Kelley Rosborough scite author profile

The goal of this study was to determine if serotonergic activity, which is impaired in depression, regulates the phosphorylation of glycogen synthase kinase-3b (GSK3b) in mouse brain in vivo. GSK3b is inhibited by phosphorylation on serine-9 and is a target of the mood stabilizer lithium. Following administration to mice of d-fenfluramine to stimulate serotonin (5HT) release and reduce its reuptake, and clorgyline to inhibit 5HT catabolism, levels of phospho-Ser9-GSK3b were 300-400% of control levels in the prefrontal cortex, hippocampus, and striatum. Treatment with monoamine reuptake inhibitors fluoxetine and imipramine also increased the level of phospho-Ser9-GSK3b.
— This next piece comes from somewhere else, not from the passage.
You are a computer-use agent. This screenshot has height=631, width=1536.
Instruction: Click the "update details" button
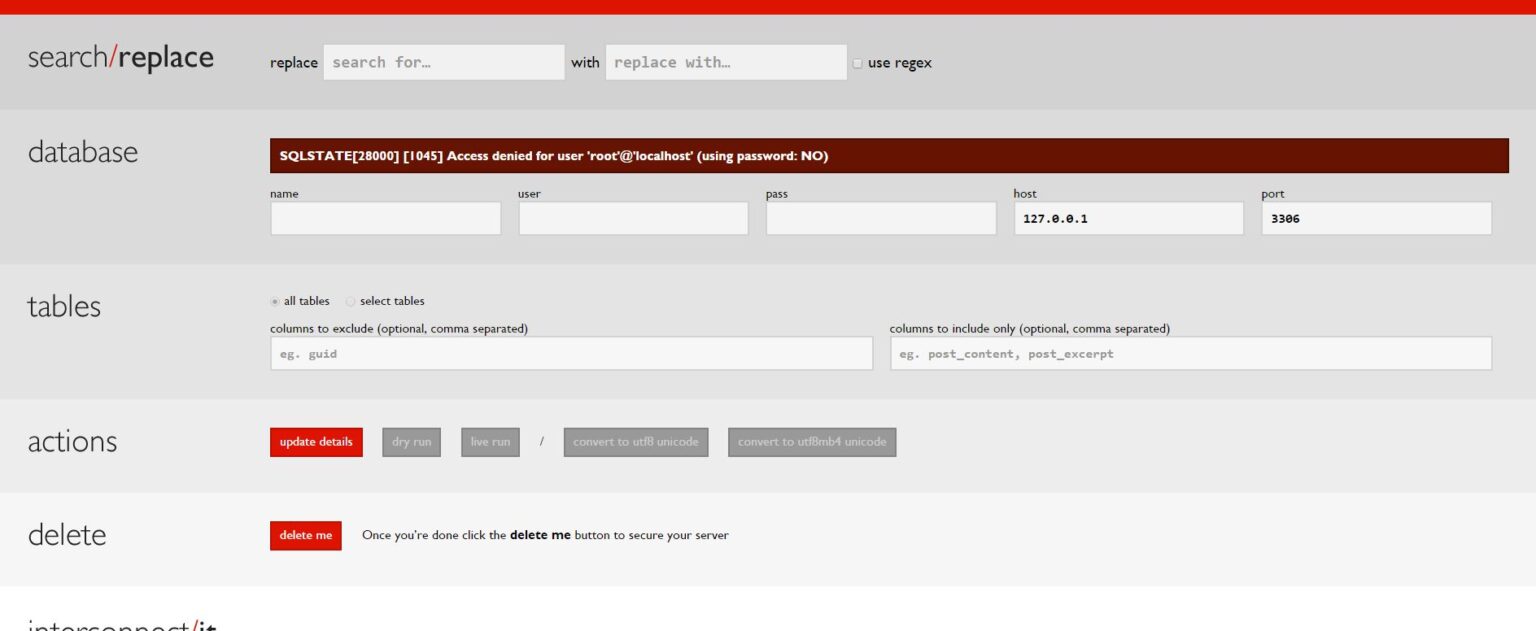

Using receptor selective agonists and antagonists, 5HT1A receptors were found to mediate increases, and 5HT2 receptors decreases, in phospho-Ser9-GSK3b levels. This indicates that serotonergic regulation of the phosphorylation of GSK3b is achieved by a balance between the opposing actions of these 5HT receptor subtypes. These findings demonstrate for the first time that serotonergic activity regulates the phosphorylation of GSK3b and show that this regulation occurs in mammalian brain in vivo. These results raise the possibility that impaired inhibitory control of GSK3b may occur in conditions where serotonergic activity is dysregulated, such as in mood disorders.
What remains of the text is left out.